* _TRY IT_:
Could you copy every line of the data that contains "computer"?

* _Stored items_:

+--

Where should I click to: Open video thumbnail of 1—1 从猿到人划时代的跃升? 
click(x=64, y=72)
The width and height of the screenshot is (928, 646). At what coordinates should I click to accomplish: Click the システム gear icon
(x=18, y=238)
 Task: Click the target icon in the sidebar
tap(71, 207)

+--

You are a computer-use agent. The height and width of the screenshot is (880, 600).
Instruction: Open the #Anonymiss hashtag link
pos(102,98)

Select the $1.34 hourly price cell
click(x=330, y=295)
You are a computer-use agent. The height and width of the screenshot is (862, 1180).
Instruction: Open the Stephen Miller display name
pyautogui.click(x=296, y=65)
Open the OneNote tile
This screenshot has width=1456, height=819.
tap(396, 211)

+--

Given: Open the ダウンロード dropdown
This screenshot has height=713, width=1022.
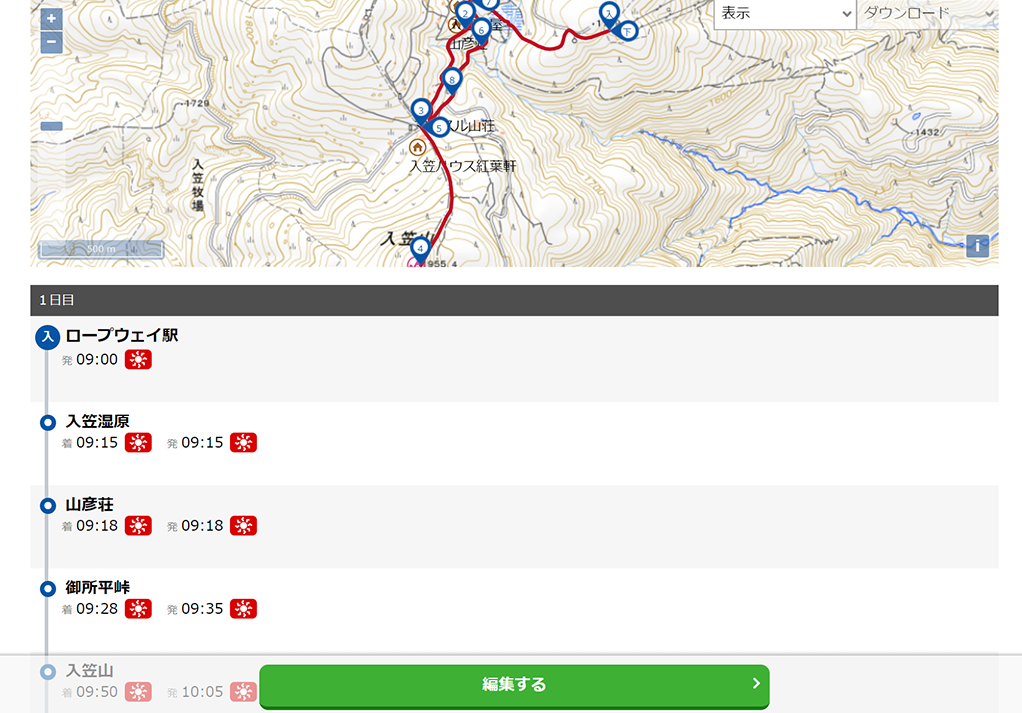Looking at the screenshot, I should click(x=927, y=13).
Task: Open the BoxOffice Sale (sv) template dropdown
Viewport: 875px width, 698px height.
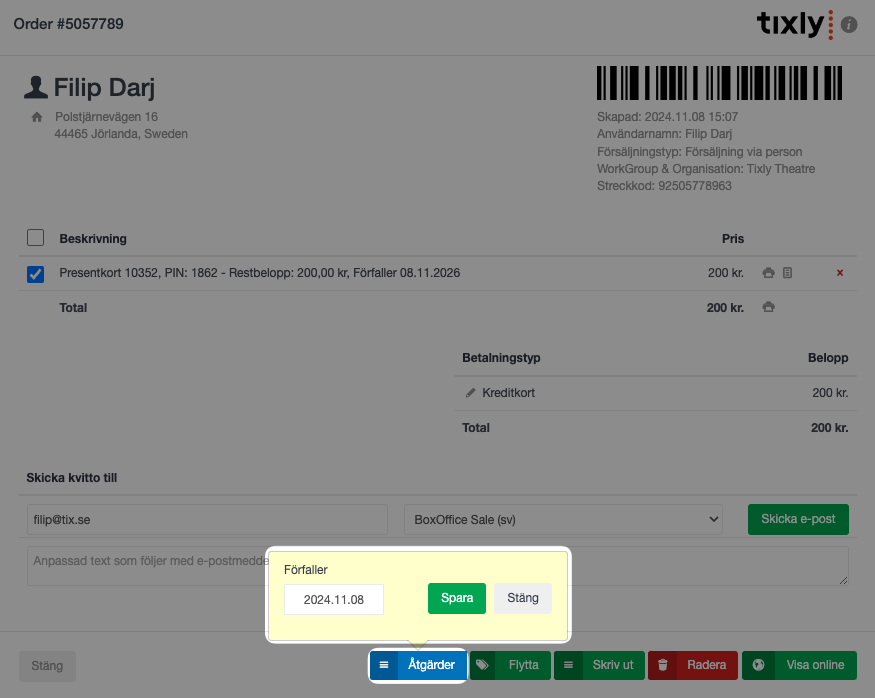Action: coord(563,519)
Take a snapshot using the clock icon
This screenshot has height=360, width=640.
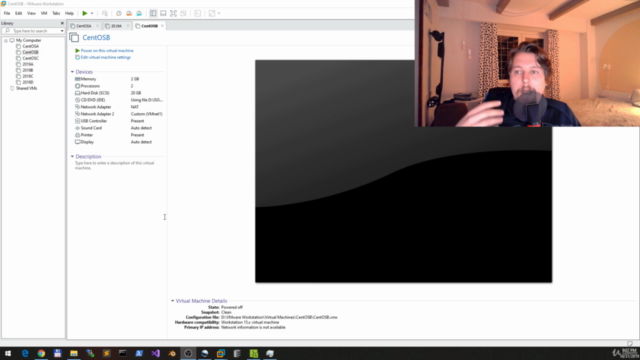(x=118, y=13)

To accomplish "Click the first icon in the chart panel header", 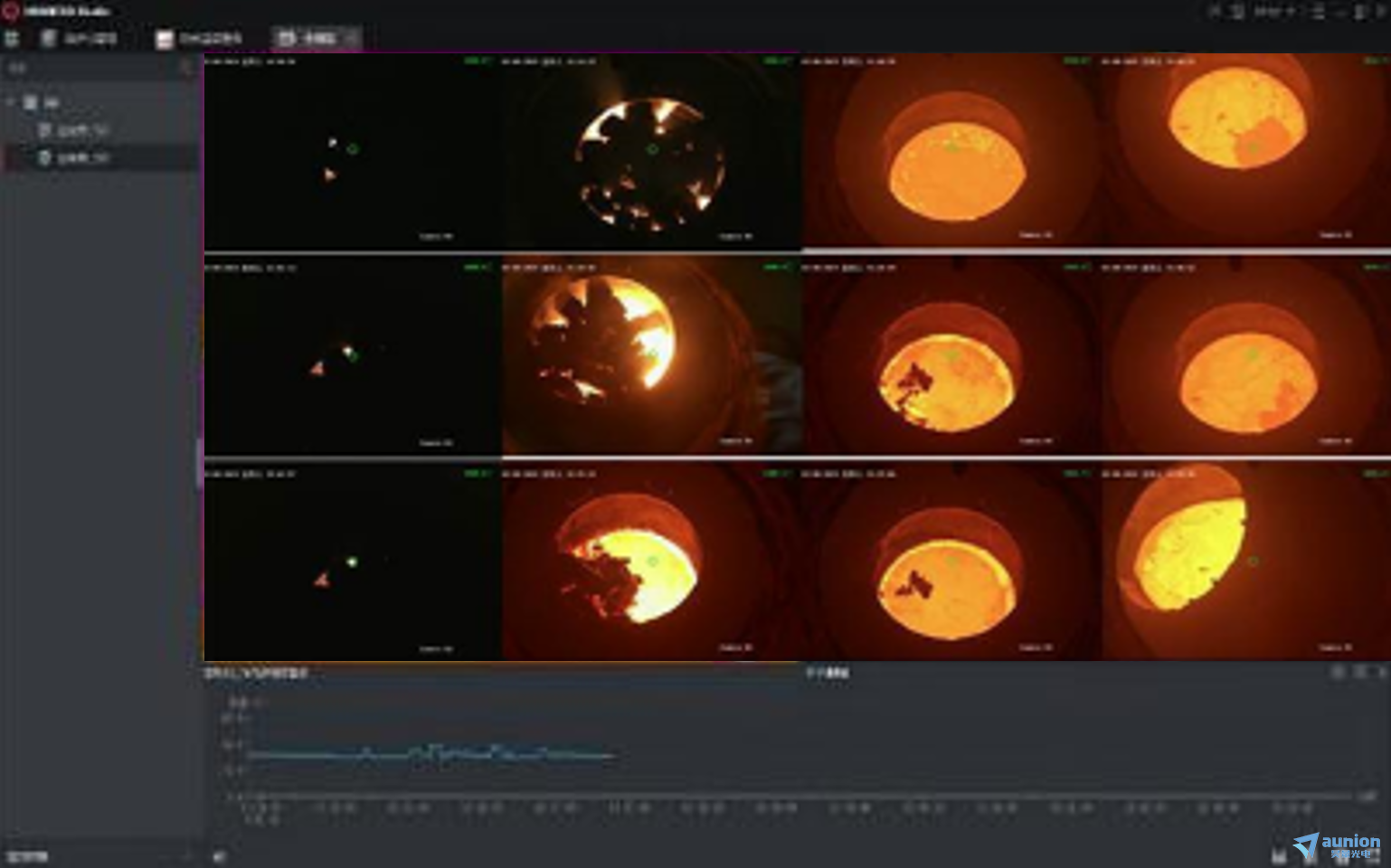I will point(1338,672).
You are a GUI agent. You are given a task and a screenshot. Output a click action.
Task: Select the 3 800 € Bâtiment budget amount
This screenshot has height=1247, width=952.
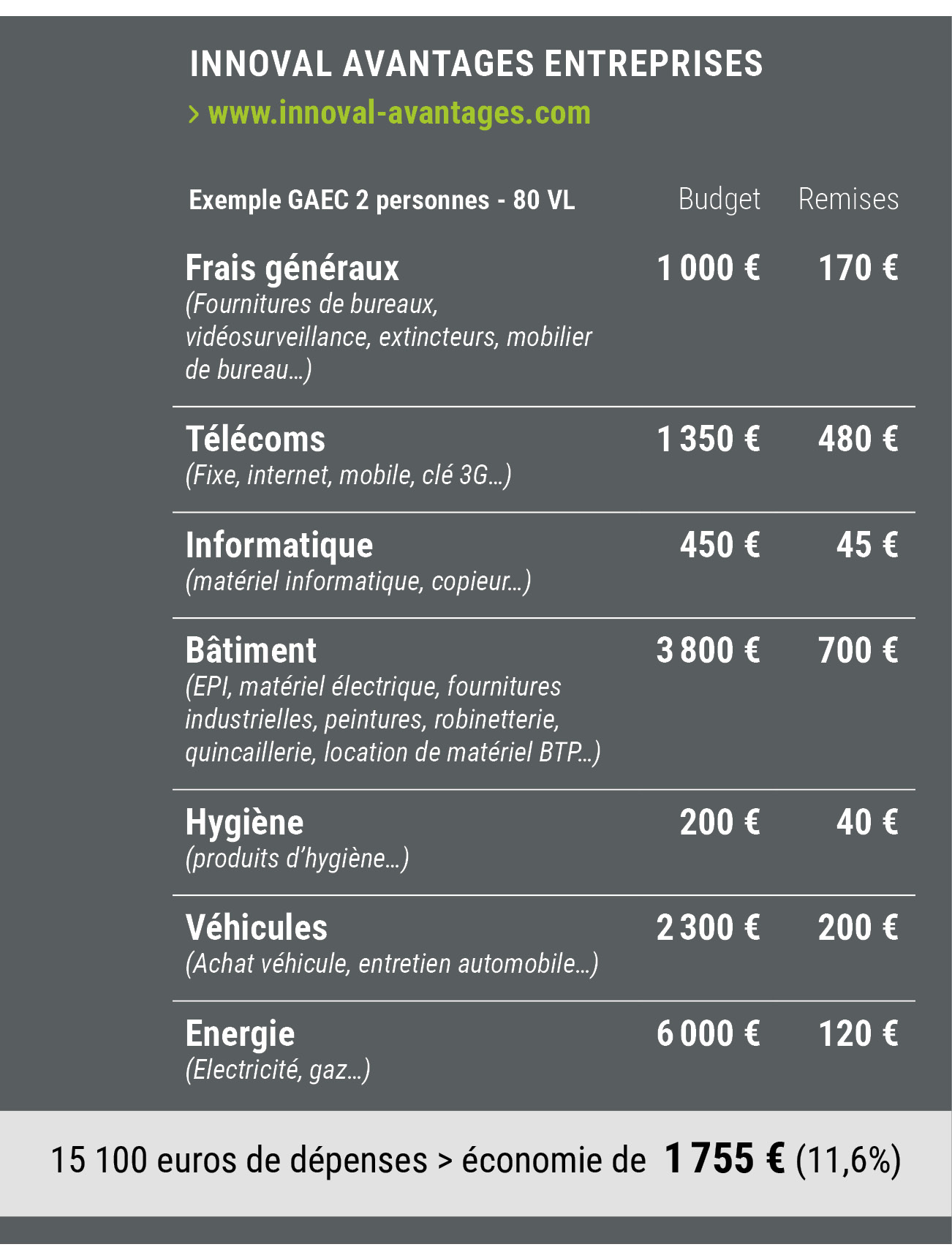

+--

* _EXERCISE OUTPUT_:
You are a computer-use agent. The height and width of the screenshot is (880, 600).
You are a computer-use agent. The height and width of the screenshot is (862, 1180).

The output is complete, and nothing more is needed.